The infants born with Biliary Atresia first appear to be healthy. However, over a period of time, their symptoms manifest. There are several symptoms associated with Biliary Atresia, as discussed below:
● Jaundice is typically the major symptom for Biliary Atresia.
● A swollen abdomen due to an enlarged liver.
● Dark colored urine is caused by the accumulation of bilirubin.
● Acholic or clay-colored stool is caused due to the accumulation of bile and bilirubin.
● As the intensity or severity of jaundice increases, it leads to irritability, itching, malnutrition, and weight loss in infants.
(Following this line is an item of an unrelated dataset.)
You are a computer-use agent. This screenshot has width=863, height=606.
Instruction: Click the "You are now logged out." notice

Since, Jaundice is a common symptom for liver disorders, suffering from jaundice alone is insufficient to ascertain the case of Biliary Atresia. For diagnosing this condition, some of the following tests might be recommended by the doctor:
● Blood tests to analyze liver function;
● X-Ray to check the enlarged liver and spleen;
● Liver biopsy;
● Diagnostic surgery to look for damaged bile duct from liver to the intestine;
● An operative cholangiogram (a specialized X-Ray) during surgery.
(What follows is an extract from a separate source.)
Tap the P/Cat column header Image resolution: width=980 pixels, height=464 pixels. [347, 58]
Biliary Atresia cannot be treated with medication. It is generally treated with the Kasai procedure at first, and then a liver transplant. The Kasai procedure, also called Hepatoportoenterostomy, is a corrective surgical procedure for re-establishing the flow of bile juice from the liver to the intestine. The blocked or damaged ducts are removed and the healthy ones are connected directly to
the intestine for draining off the bile juice. Post the Kasai procedure, antibiotics are recommended to prevent the chances of infection. Also, additional medications might then be prescribed to maximize the success of the procedure. For about 85% of the cases, this procedure is successful. When the Kasai procedure fails for around 15% of the cases of Biliary Atresia, liver
transplantation is performed.
Biliary Atresia is a rare gastrointestinal disorder. It prevents the flow of bile juice from the gall bladder into the intestine, leading to its accumulation, ultimately leading to scarring or failure of the liver. Jaundice is an important symptom. Biliary Atresia cannot be treated with medication. The Kasai procedure and a liver transplant are the procedures performed to correct the condition.